Brilliant character study
The key to "Drunken Angel" is the two main characters, both flawed and somewhat nobel. Mifune is Matsunaga, a powerful gangster coming to grips with his own weakness. He has tuberculosis. Shimura plays Dr. Sanada, a good hearted doctor who's weakness for alcohol has left him in the lower depths of society. When Mifune arrives to be treated for a gunshot wound, Shimura sees something in him, and attempts to treat him for his TB.
This uneasy friendship, and the balance of the two characters as they get to know each other, is the strength of "Drunken Angel." Both performances are gripping. The plot involving a gang boss released from jail, allows the two characters to develop with each other. The direction is tight and controlled.
This is easily a masterpiece, from one of cinema's greatest directors.
scruffy, alcoholic angels
Filmed only three years after the end of World War II, Kurosawa Akira's Drunken takes place within the filthy confines of shanty town marketplace where a heavily polluted swamp dominates the scenery. Within this black market, gangsters rule through their money and weapons, controlling the flow of alcohol, drugs, and rations. However, even within such a dismal place there are some bright spots, even if that bright spot is an alcoholic, scruffy doctor.

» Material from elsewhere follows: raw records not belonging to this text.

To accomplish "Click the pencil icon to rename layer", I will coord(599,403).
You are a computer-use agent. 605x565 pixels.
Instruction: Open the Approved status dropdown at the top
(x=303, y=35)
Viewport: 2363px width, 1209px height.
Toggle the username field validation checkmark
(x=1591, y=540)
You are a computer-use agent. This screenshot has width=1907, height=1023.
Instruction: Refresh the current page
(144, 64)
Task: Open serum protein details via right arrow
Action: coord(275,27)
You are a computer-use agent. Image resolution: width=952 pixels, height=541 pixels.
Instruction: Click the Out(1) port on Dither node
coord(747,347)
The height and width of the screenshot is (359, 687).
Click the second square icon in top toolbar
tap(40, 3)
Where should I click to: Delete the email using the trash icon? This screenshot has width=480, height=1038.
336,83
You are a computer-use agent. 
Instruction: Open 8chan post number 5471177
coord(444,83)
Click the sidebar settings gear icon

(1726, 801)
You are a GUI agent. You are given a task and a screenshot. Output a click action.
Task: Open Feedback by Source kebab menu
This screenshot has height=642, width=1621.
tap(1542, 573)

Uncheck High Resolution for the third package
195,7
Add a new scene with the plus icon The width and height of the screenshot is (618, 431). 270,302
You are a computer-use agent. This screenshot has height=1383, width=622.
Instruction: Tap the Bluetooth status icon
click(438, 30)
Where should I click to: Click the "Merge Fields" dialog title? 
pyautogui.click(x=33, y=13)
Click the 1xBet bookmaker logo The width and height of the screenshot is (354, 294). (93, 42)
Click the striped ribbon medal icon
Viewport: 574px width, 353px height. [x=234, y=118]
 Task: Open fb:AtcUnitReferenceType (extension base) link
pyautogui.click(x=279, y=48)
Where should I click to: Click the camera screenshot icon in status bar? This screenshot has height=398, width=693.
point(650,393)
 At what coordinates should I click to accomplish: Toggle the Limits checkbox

Drunken Angel opens with Matsunaga, Mifune Toshiro, coming to the office of Dr. Sanada. He claims that his hand was accidentally slammed in a door, and when the doctor notices that it is also bleeding, he states that there was also a nail. Dr. Sanada, without using painkillers, digs into the wound with a pair of tweezers and eventually finds a bullet and he eventually cleans the wound up and bandages it. Because he has a cough, Matsunaga asks the doctor to give him some medicine. However, the doctor states that Matsunaga should get himself checked for tuberculosis since his "high lifestyle" leaves him a prime candidate to catch the disease. Dr. Sanada does a halfhearted examination with his stethoscope, it is halfhearted because x-rays are necessary to detect the beginnings of tuberculosis, and he soon discovers a fist-sized hole in Matsunaga's lungs. Matsunaga is angered by the news, but this occurrence soon begins a tenuous friendship between Dr. Sanada and Matsunaga. The often drunk doctor not only wants to save Matsunaga from his tuberculosis, but from the environment in which he lives: as a member of the yakuza he is tied to a feudalistic code of "honor" that ties him to a continuous circle of murder and revenge. However, there is something else as well that the doctor hopes to save Matsunaga from.
After World War II came to a close, The Occupation Forces led by SCAP, Supreme Commander of the Allied Powers controlled basically all forms of media, including books and films. When a new film was beginning production, the producers of the film had to send a short synopsis to the Civil Censorship Detachment which cut certain aspects of the film if it had anti-American sentiments, depicted remnants of World War II, the black market, etc., and encouraged the filmmakers to include such things as the different classes working together, anti-feudalistic ideals, kissing, etc. Kurosawa, often considered one of the most "Western" of filmmakers, was in fact quite against Western ideals, i.e. American, ideals forced on Japan and slowness in which the occupation forces restored Japan to a habitable level. The yakuza in the film are the ones who have truly embraced the West. Matsunaga wears an aloha shirt and sports Western-tailored suits, he drinks Western liquor, and dances to jazz music. The dangerous Okada also quickly embraces Western dress after he is released from prison. The filthy swamp could be seen not only as the result of the devastation caused by World War II, but also as a continuous stagnation of the country as long as the American forces were present.
While often not listed as one of his best films, Drunken Angel marks a deviation from earlier films such as No Regrets for Our Youth (1946) and One Wonderful Sunday (1946) which held closer to the standards and ideals established by SCAP.